Vozinha, le portier capverdien dont le vrai nom est Josimar José Évora Dias, a atterri aux alentours de 20h30 heure locale dans la nuit de dimanche à lundi, descendant d'un Airbus A350 sous une vague de chants "¡Vozinha es de Chile!", de drapeaux blancs et, détail inhabituel, les couleurs bleu et blanc du Cap-Vert brandies par des fans qui l'avaient déjà adopté comme l'un des leurs avant même qu'il ne signe.
Il est apparu environ une demi-heure plus tard aux côtés du directeur sportif Daniel Morón dans ce qu'un média chilien a décrit comme un chaudron de bruit, et a remercié la foule en espagnol pour sa patience durant un processus de signature retardé de plusieurs jours par des démarches migratoires et des affaires personnelles.
Ces scènes ont couronné une ascension extraordinaire. Il y a deux mois, Vozinha était un vétéran gardien de but exerçant son métier à Chaves, en deuxième division portugaise, largement inconnu en dehors du petit monde du football capverdien, qui disputait alors sa toute première Coupe du monde.

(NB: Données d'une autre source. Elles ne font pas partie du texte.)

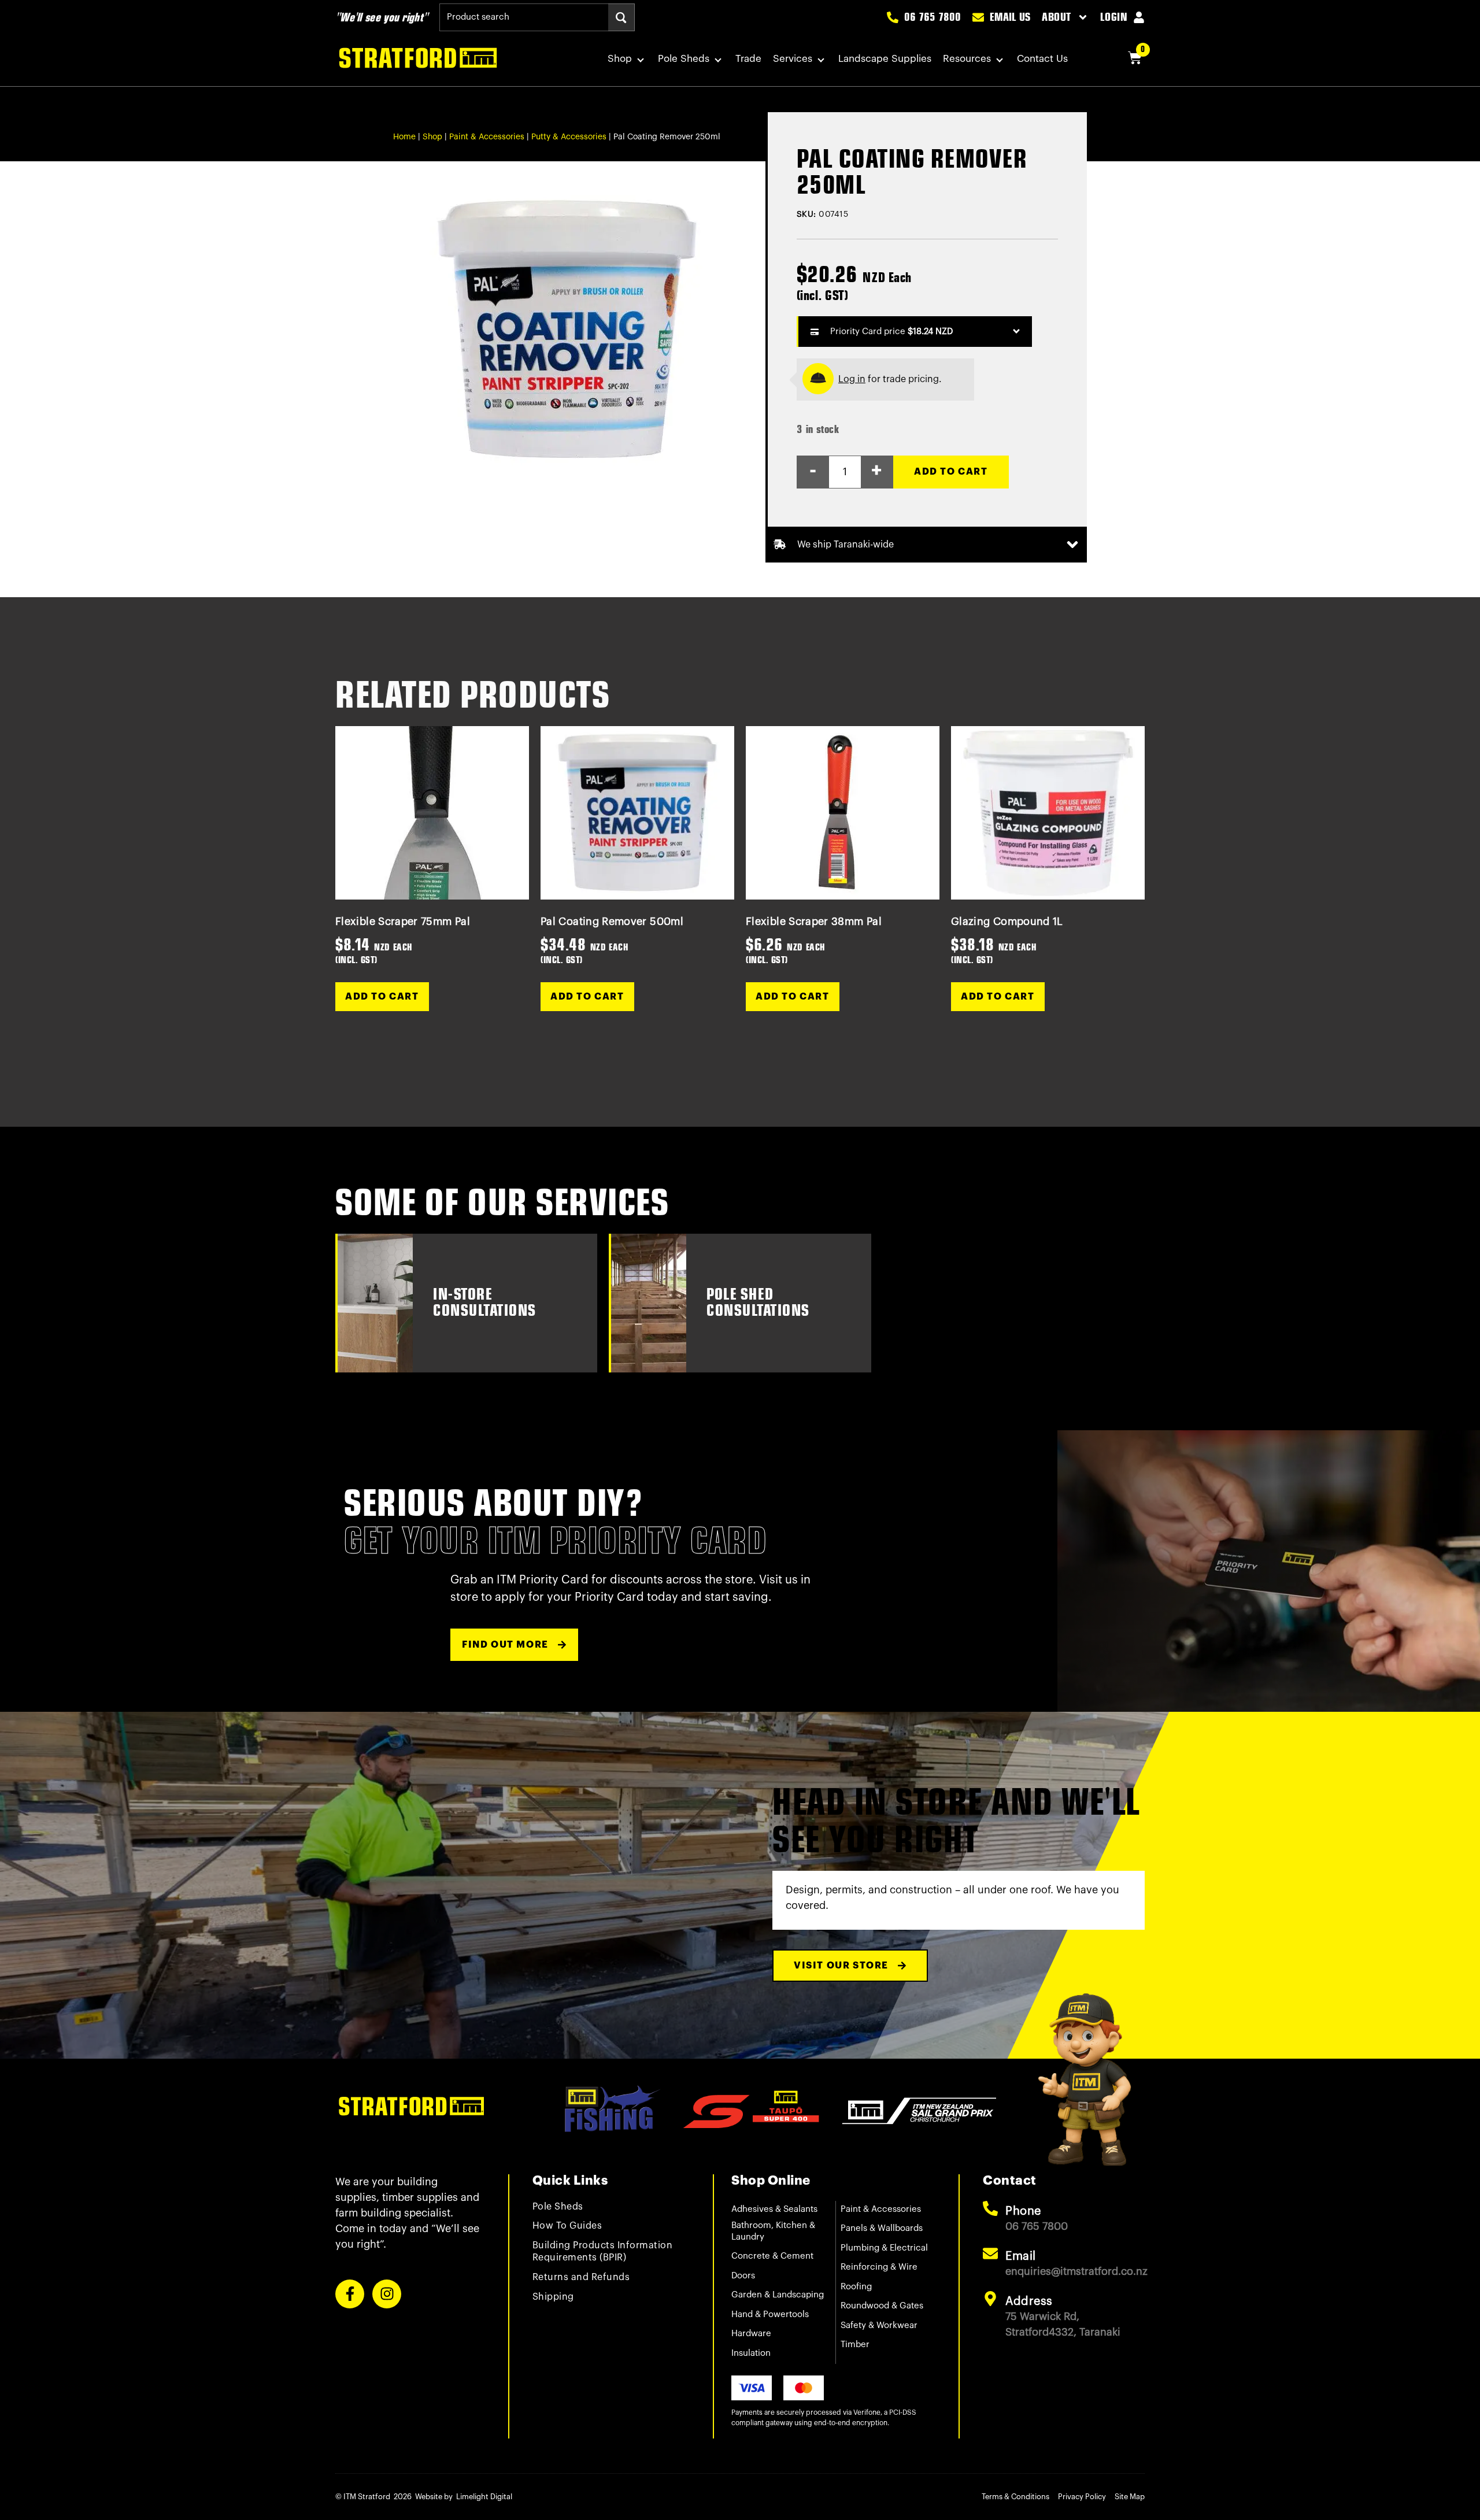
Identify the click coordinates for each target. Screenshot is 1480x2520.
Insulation (751, 2353)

Il est devenu, presque par accident, l'histoire du tournoi, en préservant un match nul et vierge face à l'Espagne — l'équipe qui allait ensuite soulever le trophée — avec sept arrêts lors de ce seul match et 18 au total durant le parcours du Cap-Vert jusqu'aux huitièmes de finale, faisant de lui le plus vieux gardien de but recensé à garder ses cages inviolées pour ses débuts en Coupe du monde.
La FIFA l'a ensuite désigné dans son équipe type officielle du tournoi, une sélection qui comptait également Lionel Messi, Kylian Mbappé, Erling Haaland et Michael Olise — une compagnie remarquable pour un joueur qui avait passé sa carrière à naviguer entre des clubs au Cap-Vert, en Angola, en Moldavie, au Portugal, à Chypre et en Slovaquie.
Le football est brièvement passé au second plan. Son nombre d'abonnés Instagram a explosé, passant d'environ 50 000 avant le tournoi à près de 30 millions, un rythme de croissance qui a fait de lui l'un des athlètes dont on parlait le plus sur la planète durant les dernières semaines de la Coupe du monde.
Colo Colo a saisi l'occasion, le président du club Aníbal Mosa confirmant un accord avec le joueur, alors libre de tout contrat, avant son voyage au Chili pour une visite médicale et une présentation officielle. Le club le plus titré du Chili — 34 fois champion national — occupe actuellement la tête du championnat de Primera División avec 39 points, pour 13 victoires et trois défaites, soit 13 points d'avance sur Universidad Católica, deuxième.
Pour un club qui caracole déjà en tête du championnat, l'arrivée du gardien de but le plus viral de la Coupe du monde relève autant du coup marketing que du coup footballistique — même si, après sa prestation face à l'Espagne, peu de monde au Chili y voit un simple coup de communication.